*** Listed entries ***

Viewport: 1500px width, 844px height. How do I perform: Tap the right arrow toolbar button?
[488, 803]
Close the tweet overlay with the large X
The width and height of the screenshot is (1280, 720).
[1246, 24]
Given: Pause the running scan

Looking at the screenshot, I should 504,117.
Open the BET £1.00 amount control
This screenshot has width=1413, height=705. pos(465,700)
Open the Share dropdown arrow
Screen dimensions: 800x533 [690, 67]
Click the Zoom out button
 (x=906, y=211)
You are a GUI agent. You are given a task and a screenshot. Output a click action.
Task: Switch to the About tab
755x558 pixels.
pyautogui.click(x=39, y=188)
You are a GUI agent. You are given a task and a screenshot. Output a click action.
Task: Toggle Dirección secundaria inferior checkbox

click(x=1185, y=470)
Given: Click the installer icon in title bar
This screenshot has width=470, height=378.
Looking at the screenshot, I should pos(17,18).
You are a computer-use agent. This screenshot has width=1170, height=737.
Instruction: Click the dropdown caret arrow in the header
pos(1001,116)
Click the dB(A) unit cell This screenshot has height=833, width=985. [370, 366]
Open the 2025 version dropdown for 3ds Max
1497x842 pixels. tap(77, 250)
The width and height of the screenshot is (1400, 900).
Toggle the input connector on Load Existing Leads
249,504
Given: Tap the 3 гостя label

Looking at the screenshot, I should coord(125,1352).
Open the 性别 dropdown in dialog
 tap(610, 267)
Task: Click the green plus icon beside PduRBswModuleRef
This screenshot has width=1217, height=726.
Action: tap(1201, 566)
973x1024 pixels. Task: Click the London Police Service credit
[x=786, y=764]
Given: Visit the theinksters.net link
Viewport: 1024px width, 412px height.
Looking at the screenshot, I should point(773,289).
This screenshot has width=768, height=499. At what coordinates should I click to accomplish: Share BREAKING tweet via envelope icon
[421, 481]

*** End of Listed entries ***

How to complete this task: From the records above, print exactly the lines that run from the line with "Click the Zoom out button" to the line with "Click the dB(A)", inclusive.

Answer area:
Click the Zoom out button
 (x=906, y=211)
You are a GUI agent. You are given a task and a screenshot. Output a click action.
Task: Switch to the About tab
755x558 pixels.
pyautogui.click(x=39, y=188)
You are a GUI agent. You are given a task and a screenshot. Output a click action.
Task: Toggle Dirección secundaria inferior checkbox

click(x=1185, y=470)
Given: Click the installer icon in title bar
This screenshot has width=470, height=378.
Looking at the screenshot, I should pos(17,18).
You are a computer-use agent. This screenshot has width=1170, height=737.
Instruction: Click the dropdown caret arrow in the header
pos(1001,116)
Click the dB(A) unit cell This screenshot has height=833, width=985. [370, 366]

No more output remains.